* _Data to examine_
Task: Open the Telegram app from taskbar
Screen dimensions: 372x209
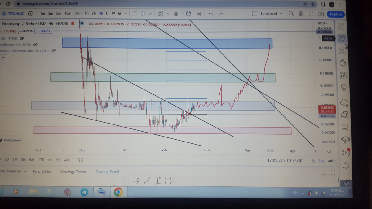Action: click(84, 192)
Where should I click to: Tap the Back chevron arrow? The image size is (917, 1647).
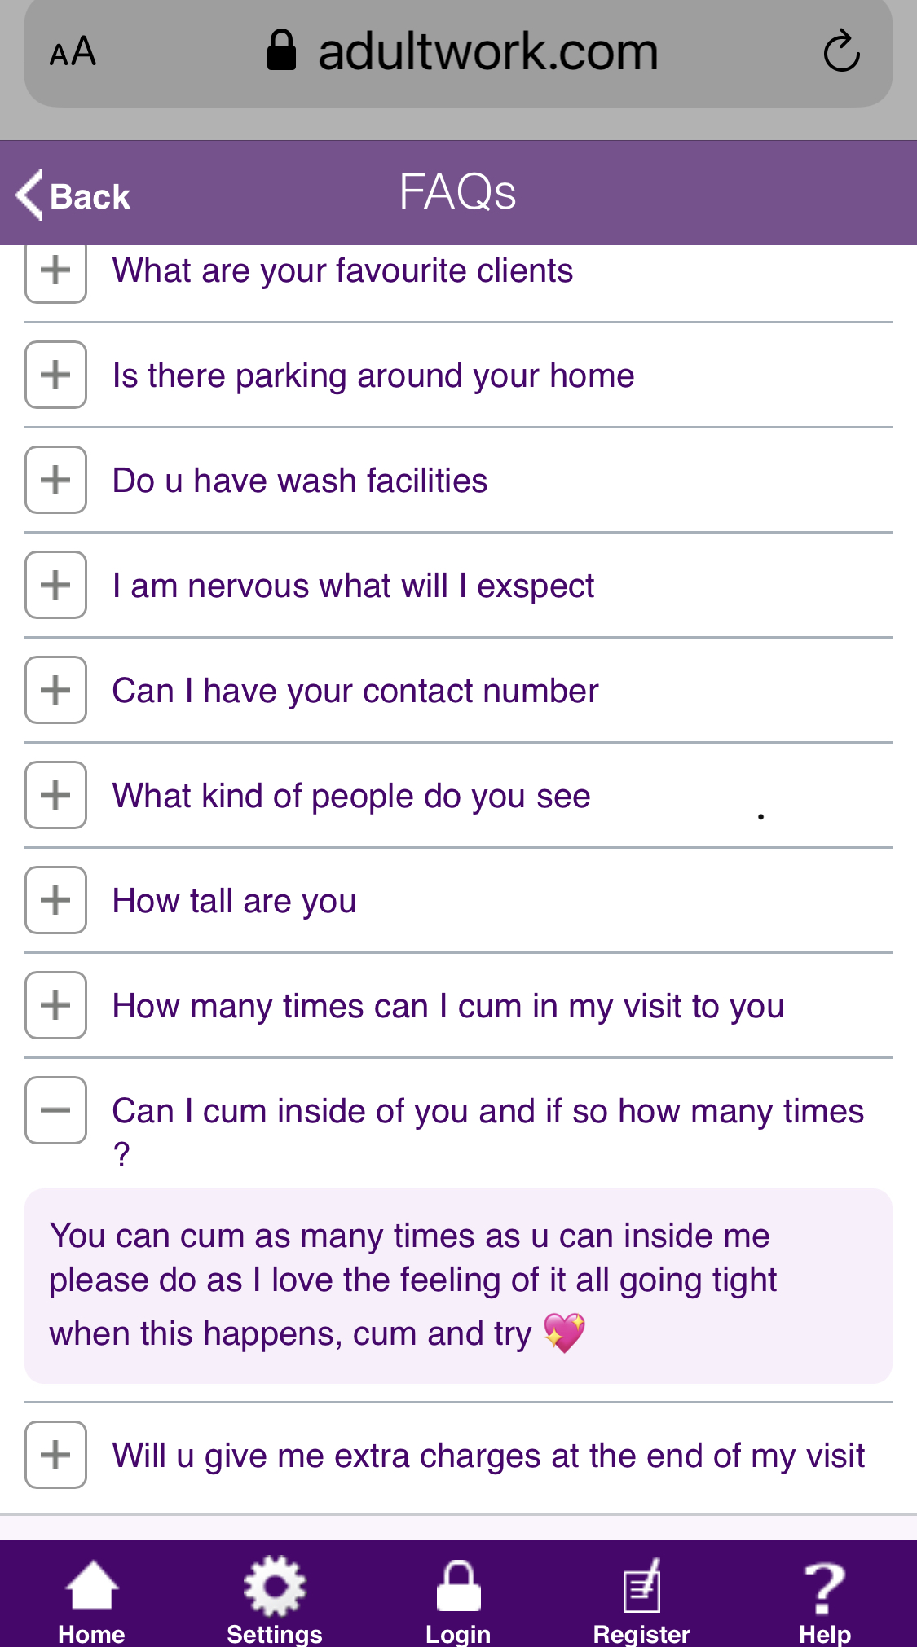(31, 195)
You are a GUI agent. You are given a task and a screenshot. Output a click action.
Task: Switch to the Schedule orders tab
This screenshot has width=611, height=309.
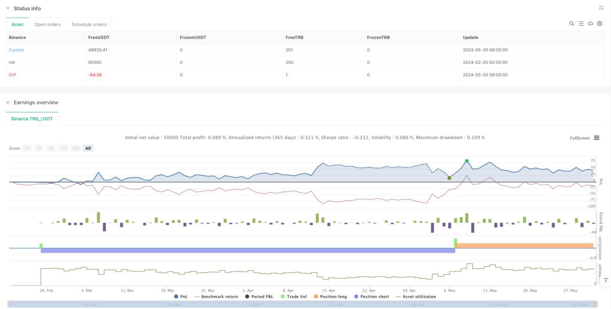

* _How to complete this task_
Write out the full listing verbatim, excluding its pictures.

* _Solved exercise_
Task: Open the Telegram app from taskbar
Screen dimensions: 372x209
Action: click(84, 192)
Where should I click to: Tap the Back chevron arrow? The image size is (917, 1647).
(31, 195)
You are a GUI agent. You are given a task and a screenshot. Output a click action.
Task: Switch to the Schedule orders tab
This screenshot has width=611, height=309.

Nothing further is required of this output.